:: Source material
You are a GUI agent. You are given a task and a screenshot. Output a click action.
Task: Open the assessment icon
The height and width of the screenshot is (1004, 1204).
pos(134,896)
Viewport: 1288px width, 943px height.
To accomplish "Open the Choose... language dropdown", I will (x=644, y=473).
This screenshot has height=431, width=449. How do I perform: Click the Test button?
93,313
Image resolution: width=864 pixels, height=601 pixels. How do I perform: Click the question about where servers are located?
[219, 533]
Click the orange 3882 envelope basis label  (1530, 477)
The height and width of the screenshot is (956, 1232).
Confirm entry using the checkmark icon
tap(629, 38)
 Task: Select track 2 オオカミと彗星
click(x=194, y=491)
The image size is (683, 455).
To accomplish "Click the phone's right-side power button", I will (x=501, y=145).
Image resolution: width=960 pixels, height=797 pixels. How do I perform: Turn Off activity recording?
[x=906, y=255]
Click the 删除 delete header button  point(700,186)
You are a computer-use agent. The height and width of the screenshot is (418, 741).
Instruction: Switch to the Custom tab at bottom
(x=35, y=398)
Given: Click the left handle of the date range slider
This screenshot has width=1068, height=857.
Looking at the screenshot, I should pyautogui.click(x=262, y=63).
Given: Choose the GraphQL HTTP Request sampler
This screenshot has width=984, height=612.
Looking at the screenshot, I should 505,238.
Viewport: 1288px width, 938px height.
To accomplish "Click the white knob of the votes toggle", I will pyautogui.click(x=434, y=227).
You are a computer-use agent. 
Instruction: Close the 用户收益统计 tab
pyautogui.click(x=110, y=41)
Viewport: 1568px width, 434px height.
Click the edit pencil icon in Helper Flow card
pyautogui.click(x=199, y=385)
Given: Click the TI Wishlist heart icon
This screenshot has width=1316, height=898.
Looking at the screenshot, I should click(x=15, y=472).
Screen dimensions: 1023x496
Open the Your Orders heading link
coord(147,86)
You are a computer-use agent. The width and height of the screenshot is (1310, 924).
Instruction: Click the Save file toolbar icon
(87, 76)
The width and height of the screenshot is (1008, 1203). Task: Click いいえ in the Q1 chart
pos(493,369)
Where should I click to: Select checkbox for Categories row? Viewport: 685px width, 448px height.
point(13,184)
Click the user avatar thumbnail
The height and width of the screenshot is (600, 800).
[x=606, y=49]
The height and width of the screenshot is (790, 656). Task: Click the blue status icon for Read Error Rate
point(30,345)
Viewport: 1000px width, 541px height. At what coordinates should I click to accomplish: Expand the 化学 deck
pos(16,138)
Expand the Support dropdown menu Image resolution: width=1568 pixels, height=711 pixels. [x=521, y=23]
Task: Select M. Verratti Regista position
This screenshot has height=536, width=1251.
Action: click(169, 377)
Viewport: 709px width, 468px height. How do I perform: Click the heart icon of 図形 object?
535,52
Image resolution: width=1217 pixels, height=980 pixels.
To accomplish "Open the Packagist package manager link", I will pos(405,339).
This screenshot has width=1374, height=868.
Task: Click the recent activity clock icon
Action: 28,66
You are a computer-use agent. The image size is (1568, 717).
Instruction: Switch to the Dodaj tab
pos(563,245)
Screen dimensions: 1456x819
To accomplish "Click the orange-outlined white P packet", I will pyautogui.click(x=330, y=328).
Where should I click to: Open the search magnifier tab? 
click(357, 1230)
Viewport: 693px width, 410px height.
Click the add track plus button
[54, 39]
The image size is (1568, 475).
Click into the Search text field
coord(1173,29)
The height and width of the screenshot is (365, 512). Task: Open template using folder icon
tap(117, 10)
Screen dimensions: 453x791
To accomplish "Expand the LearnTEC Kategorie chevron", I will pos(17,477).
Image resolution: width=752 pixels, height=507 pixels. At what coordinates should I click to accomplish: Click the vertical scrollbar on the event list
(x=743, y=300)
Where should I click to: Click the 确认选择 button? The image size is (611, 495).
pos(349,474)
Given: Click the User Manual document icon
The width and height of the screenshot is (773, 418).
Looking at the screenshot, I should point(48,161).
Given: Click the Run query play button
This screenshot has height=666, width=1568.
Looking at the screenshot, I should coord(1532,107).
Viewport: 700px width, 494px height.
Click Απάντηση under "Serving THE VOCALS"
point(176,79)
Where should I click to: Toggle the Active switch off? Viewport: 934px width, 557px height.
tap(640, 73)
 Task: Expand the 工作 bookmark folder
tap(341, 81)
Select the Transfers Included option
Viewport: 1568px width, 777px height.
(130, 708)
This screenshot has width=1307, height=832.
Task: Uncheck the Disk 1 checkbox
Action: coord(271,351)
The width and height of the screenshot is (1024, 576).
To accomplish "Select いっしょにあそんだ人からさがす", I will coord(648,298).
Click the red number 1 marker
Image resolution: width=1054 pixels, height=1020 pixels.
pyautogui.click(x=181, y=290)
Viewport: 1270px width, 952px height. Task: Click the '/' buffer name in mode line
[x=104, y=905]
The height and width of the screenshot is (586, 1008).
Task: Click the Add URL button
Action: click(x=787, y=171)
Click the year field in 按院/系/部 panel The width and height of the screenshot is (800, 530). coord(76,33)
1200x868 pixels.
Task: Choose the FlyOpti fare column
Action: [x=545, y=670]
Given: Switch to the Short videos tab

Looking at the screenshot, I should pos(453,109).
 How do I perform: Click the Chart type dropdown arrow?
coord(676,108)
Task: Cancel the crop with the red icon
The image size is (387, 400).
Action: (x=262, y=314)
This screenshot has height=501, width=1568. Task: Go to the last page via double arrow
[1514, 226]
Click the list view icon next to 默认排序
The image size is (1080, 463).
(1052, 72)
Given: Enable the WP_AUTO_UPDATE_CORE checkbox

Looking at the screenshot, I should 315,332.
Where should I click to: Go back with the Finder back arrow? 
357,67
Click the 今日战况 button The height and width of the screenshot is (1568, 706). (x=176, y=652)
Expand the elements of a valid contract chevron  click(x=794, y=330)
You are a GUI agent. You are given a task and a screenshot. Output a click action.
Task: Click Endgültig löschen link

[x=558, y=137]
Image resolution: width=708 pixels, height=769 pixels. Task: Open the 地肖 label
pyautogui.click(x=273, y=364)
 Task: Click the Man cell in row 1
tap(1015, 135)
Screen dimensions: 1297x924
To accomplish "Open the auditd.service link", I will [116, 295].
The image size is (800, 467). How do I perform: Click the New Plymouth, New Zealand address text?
::::
▸ **Requirements**
Recast the data above, from the line with "This screenshot has height=431, width=449." to the line with "Click the orange 3882", as a Markdown table with the columns Row and Entry, where Row numbers each line and blank lines are omitted.

▸ **Exercise result**
| Row | Entry |
|---|---|
| 1 | This screenshot has height=431, width=449. How do I perform: Click the Test button? |
| 2 | 93,313 |
| 3 | Image resolution: width=864 pixels, height=601 pixels. How do I perform: Click the question about where servers are located? |
| 4 | [219, 533] |
| 5 | Click the orange 3882 envelope basis label  (1530, 477) |